▸ **The data**
========================================

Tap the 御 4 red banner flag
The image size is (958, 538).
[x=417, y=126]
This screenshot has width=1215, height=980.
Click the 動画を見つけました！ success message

========================================

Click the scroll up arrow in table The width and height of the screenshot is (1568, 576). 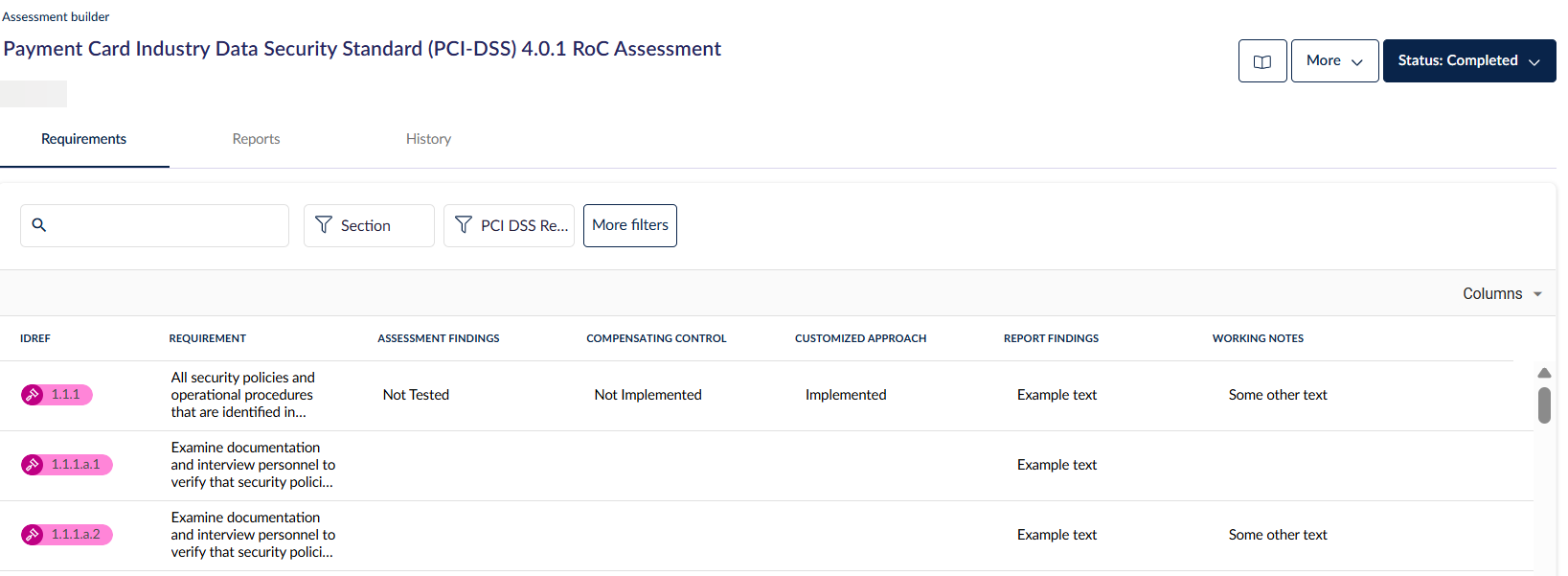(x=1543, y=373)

========================================

Restate word for word the lines in the material above from the one with "This screenshot has width=1215, height=980." to the one with "Click the 動画を見つけました！ success message"; both of those lines count, and nothing else does.

This screenshot has width=1215, height=980.
Click the 動画を見つけました！ success message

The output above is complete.